YOUR TASK
Copy these records line for line, without any changes.

DATASET RECORDS
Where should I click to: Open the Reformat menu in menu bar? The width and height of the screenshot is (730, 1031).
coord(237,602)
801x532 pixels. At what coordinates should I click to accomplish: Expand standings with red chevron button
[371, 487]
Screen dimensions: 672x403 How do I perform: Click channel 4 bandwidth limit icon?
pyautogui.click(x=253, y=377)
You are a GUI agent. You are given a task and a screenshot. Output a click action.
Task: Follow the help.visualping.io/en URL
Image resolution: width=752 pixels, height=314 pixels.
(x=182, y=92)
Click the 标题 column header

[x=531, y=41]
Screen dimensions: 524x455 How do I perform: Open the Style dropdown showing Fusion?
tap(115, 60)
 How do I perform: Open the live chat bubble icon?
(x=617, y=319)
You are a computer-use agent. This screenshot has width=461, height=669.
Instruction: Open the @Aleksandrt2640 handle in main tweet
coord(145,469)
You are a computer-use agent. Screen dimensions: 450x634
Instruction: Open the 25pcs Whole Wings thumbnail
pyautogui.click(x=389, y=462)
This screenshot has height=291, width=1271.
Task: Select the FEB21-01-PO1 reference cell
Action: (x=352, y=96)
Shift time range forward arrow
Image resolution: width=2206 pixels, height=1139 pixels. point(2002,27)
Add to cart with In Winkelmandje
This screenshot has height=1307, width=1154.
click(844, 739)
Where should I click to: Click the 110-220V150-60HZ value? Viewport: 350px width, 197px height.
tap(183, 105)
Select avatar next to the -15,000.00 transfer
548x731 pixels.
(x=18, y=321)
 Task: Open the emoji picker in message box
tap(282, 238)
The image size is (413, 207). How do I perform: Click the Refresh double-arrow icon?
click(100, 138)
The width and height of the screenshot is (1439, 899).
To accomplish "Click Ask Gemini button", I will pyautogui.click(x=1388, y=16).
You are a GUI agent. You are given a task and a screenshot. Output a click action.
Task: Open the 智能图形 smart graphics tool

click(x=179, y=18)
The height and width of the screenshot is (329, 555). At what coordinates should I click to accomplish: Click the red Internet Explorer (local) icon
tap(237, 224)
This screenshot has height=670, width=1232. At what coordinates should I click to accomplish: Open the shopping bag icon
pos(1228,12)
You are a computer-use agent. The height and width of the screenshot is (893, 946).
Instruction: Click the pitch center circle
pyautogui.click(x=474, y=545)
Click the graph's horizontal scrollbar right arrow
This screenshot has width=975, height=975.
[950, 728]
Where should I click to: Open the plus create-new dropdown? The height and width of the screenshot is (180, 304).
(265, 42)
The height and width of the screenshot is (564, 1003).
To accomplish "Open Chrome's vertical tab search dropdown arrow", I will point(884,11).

FINISHED EXERCISE
Where should I click to: Open the Reformat menu in menu bar? The width and height of the screenshot is (730, 1031).
coord(237,602)
801x532 pixels. At what coordinates should I click to accomplish: Expand standings with red chevron button
[371, 487]
Screen dimensions: 672x403 How do I perform: Click channel 4 bandwidth limit icon?
pyautogui.click(x=253, y=377)
You are a GUI agent. You are given a task and a screenshot. Output a click action.
Task: Follow the help.visualping.io/en URL
Image resolution: width=752 pixels, height=314 pixels.
(x=182, y=92)
Click the 标题 column header

[x=531, y=41]
Screen dimensions: 524x455 How do I perform: Open the Style dropdown showing Fusion?
tap(115, 60)
 How do I perform: Open the live chat bubble icon?
(x=617, y=319)
You are a computer-use agent. This screenshot has width=461, height=669.
Instruction: Open the @Aleksandrt2640 handle in main tweet
coord(145,469)
You are a computer-use agent. Screen dimensions: 450x634
Instruction: Open the 25pcs Whole Wings thumbnail
pyautogui.click(x=389, y=462)
This screenshot has height=291, width=1271.
Task: Select the FEB21-01-PO1 reference cell
Action: (x=352, y=96)
Shift time range forward arrow
Image resolution: width=2206 pixels, height=1139 pixels. point(2002,27)
Add to cart with In Winkelmandje
This screenshot has height=1307, width=1154.
click(844, 739)
Where should I click to: Click the 110-220V150-60HZ value? Viewport: 350px width, 197px height.
tap(183, 105)
Select avatar next to the -15,000.00 transfer
548x731 pixels.
(x=18, y=321)
 Task: Open the emoji picker in message box
tap(282, 238)
The image size is (413, 207). How do I perform: Click the Refresh double-arrow icon?
click(100, 138)
The width and height of the screenshot is (1439, 899).
To accomplish "Click Ask Gemini button", I will pyautogui.click(x=1388, y=16).
You are a GUI agent. You are given a task and a screenshot. Output a click action.
Task: Open the 智能图形 smart graphics tool

click(x=179, y=18)
The height and width of the screenshot is (329, 555). At what coordinates should I click to accomplish: Click the red Internet Explorer (local) icon
tap(237, 224)
This screenshot has height=670, width=1232. At what coordinates should I click to accomplish: Open the shopping bag icon
pos(1228,12)
You are a computer-use agent. The height and width of the screenshot is (893, 946).
Instruction: Click the pitch center circle
pyautogui.click(x=474, y=545)
Click the graph's horizontal scrollbar right arrow
This screenshot has width=975, height=975.
[950, 728]
Where should I click to: Open the plus create-new dropdown? The height and width of the screenshot is (180, 304).
(265, 42)
The height and width of the screenshot is (564, 1003).
To accomplish "Open Chrome's vertical tab search dropdown arrow", I will point(884,11).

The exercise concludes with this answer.